Written task:
Extract, unchanged, each line below that contains the word "perform".

Data provided:

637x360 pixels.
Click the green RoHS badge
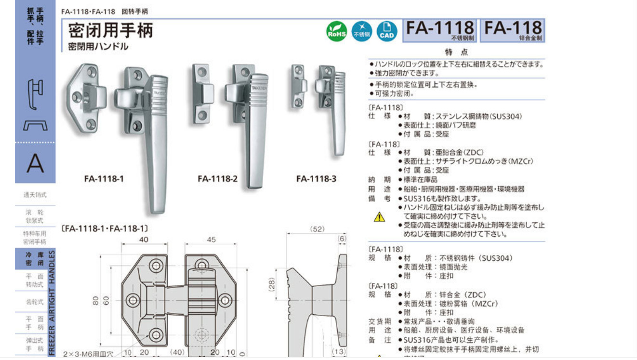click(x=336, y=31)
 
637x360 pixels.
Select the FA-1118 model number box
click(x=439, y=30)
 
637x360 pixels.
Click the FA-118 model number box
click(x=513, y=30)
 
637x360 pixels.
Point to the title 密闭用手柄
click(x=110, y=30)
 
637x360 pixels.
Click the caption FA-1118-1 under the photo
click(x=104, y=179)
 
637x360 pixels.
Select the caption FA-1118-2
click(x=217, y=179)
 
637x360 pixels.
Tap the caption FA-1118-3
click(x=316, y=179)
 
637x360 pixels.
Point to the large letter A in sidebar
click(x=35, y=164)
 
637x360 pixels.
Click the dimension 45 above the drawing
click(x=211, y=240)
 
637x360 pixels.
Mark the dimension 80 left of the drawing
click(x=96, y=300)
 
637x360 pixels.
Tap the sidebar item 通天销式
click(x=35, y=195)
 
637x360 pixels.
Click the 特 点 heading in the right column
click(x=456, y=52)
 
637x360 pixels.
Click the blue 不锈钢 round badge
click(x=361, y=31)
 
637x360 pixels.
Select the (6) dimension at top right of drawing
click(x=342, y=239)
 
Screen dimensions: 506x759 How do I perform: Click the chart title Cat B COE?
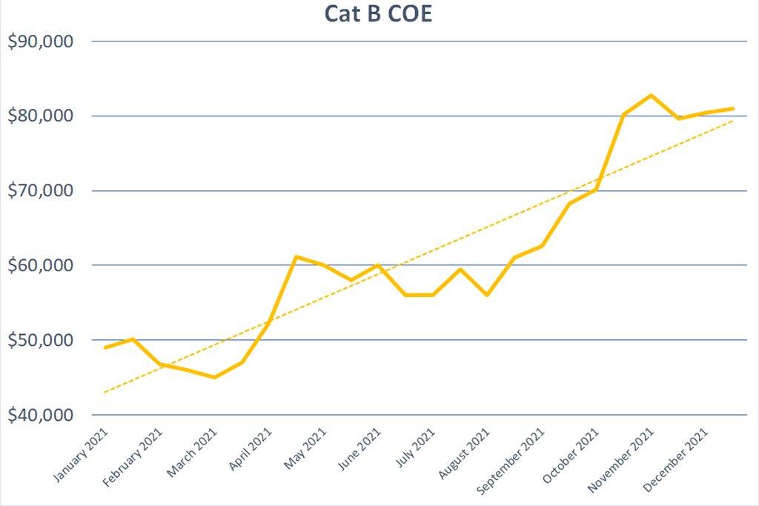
--
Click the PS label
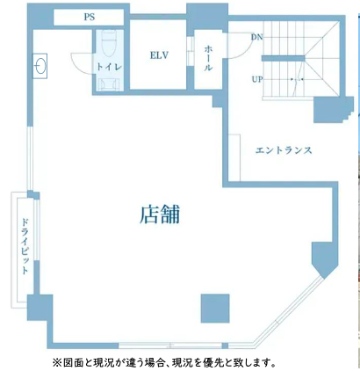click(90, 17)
* * *
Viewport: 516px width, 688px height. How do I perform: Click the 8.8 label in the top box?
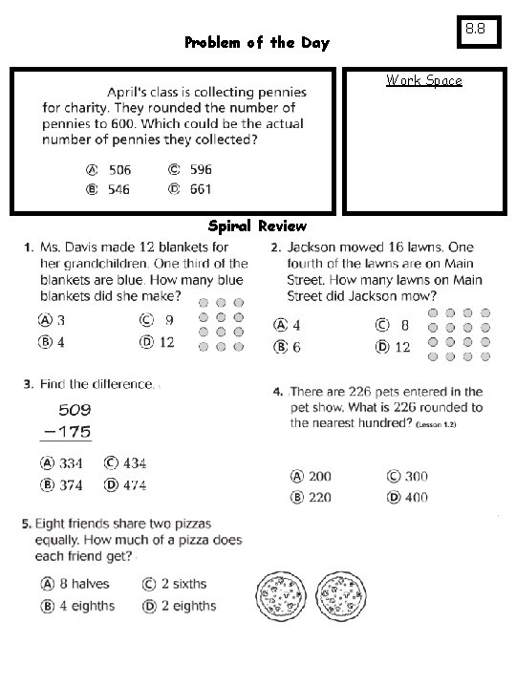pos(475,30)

Solution to the exercise:
Screen dimensions: 506x759 How do I perform: Click the chart title Cat B COE?
Viewport: 516px width, 688px height. How do I perform: Click the 8.8 label in the top box?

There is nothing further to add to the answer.